Oxford theologian Alister McGrath, points out that one of the ironies of history is that even the lives of those who were utterly opposed to Jesus and all he stood for are dated with reference to Jesus, thus we know that the Roman Emperor Nero died in AD 68 and the dictator Joseph Stalin died in AD 1953 (McGrath, Explaining Your Faith 45). It’s difficult to overstate the impact Jesus Christ has had on this earth. He’s been the inspiration of incredible social renewal and also the excuse for horrible evil. People have worshipped him and hated him, they’ve died for their devotion to him and killed others in his name. The name of Jesus is invoked in cursing more than any other person who’s lived on this earth.

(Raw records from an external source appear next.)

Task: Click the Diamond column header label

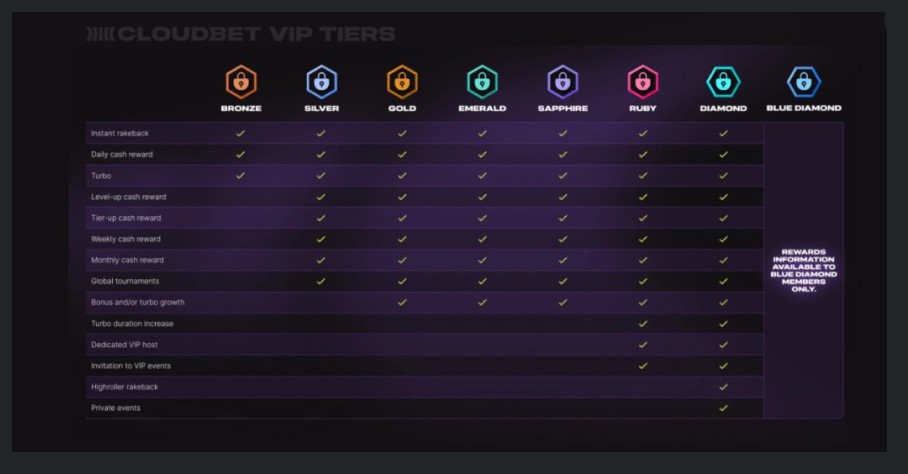Action: (723, 108)
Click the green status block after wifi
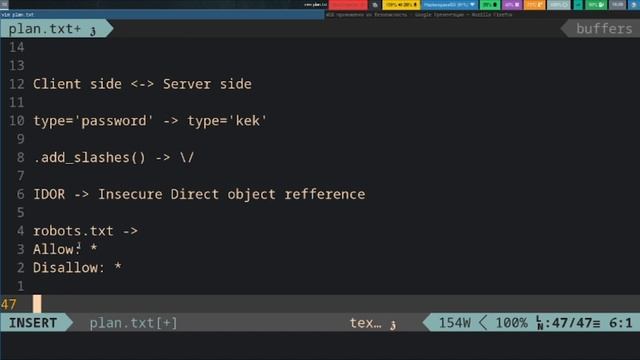This screenshot has width=640, height=360. pyautogui.click(x=490, y=5)
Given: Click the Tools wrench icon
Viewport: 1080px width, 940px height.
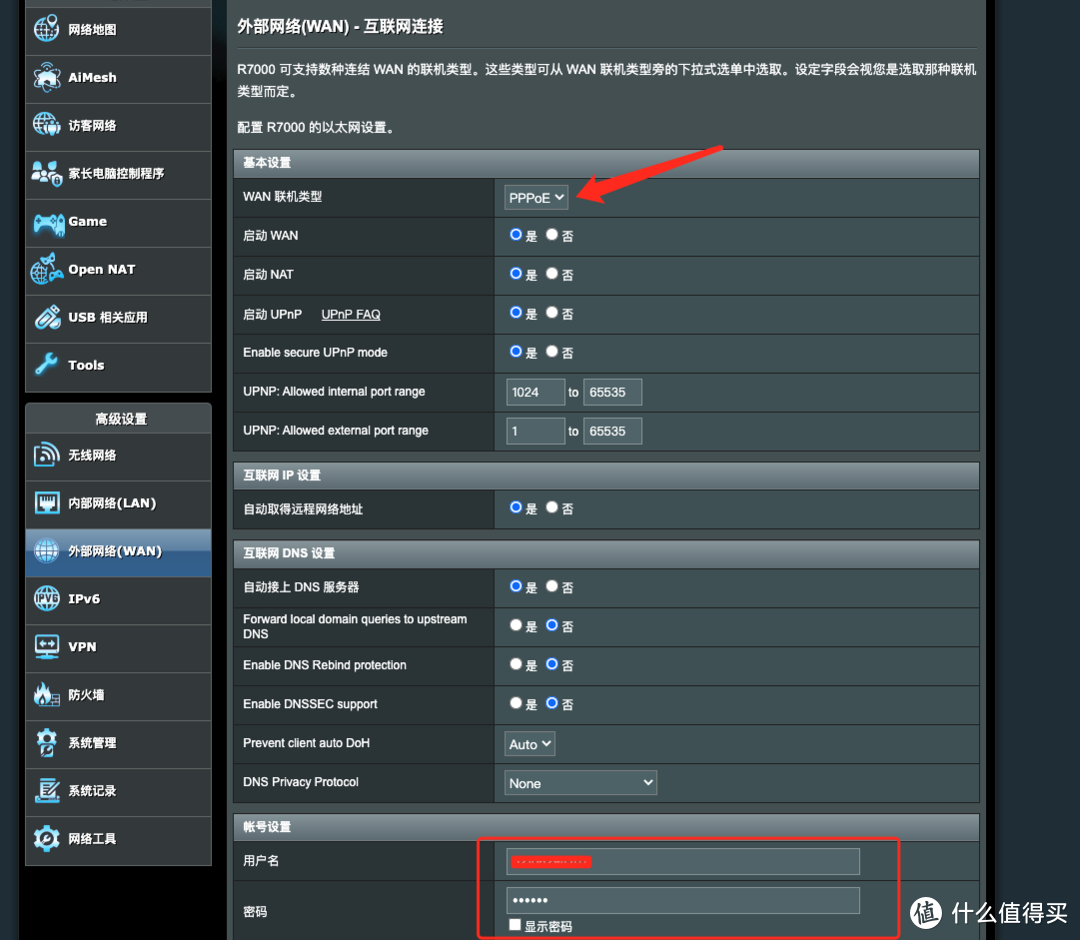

But when it comes to defining who Jesus really was it gets much more complicated. There are as many opinions of who Jesus is as there are people in our world. Four years ago LIFE magazine devoted it’s cover story to quotes from different people about who Jesus really was (LIFE 12/94, pp. 68-80). John Murray, president of the American Atheists says, “There was no such living person in the history of the world as Jesus Christ. There was no historical, living, breathing...human being by that name. Ever.” F. Forrester Church, a Unitarian minister: “Jesus [was] divine to the extent that we are divine. The difference being: Jesus recognized it, and most of the rest of us don’t.” Robert Funk, co-founder of the Jesus Seminar: Jesus was a subversive sage who went around telling clever jokes, like an ancient Lenny Bruce. Tyler Robers, lecturer of religion at Harvard: “I asked my class, ‘Who was Jesus?’ Most said he was a religious figure. Some said a philosopher, comparing him to Socrates. Then there was Jesus as a political leader, with one student comparing him to Mao and Stalin.” James Hind, a management author: “Jesus was the most effective executive in history” because “in only three years he defined a mission and formed strategies for carrying it out. With a staff of 12 unlikely men, he organized Christianity, which today has branches in all the world’s countries and a 32.4% share of the world’s population.”
Like companies clamoring for a celebrity’s endorsement, virtually every religion makes a special place for Jesus. The Muslim religion views Jesus as the greatest prophet before the coming of Mohammed, but rejects the idea that Jesus is God’s son. Hinduism reveres Jesus as one of their thousands of different gods and goddesses. The Mormon religion claimed that Jesus is the spirit-brother of the Devil. Some people today accept Jesus as a good moral teacher, someone who wasn’t divine in any unique sense of the word, but someone who came to tell us how to love other people. In the last four years, every major news magazine has run cover stories on rediscovering the identity of Jesus. Yet the reader is left suspicious as to why the new and improved Jesus we’re presented with by modern scholars looks a lot like the scholars themselves, kind of like a company looking for a celebrity endorsement who latched on to Jesus without any real concern for who he really is.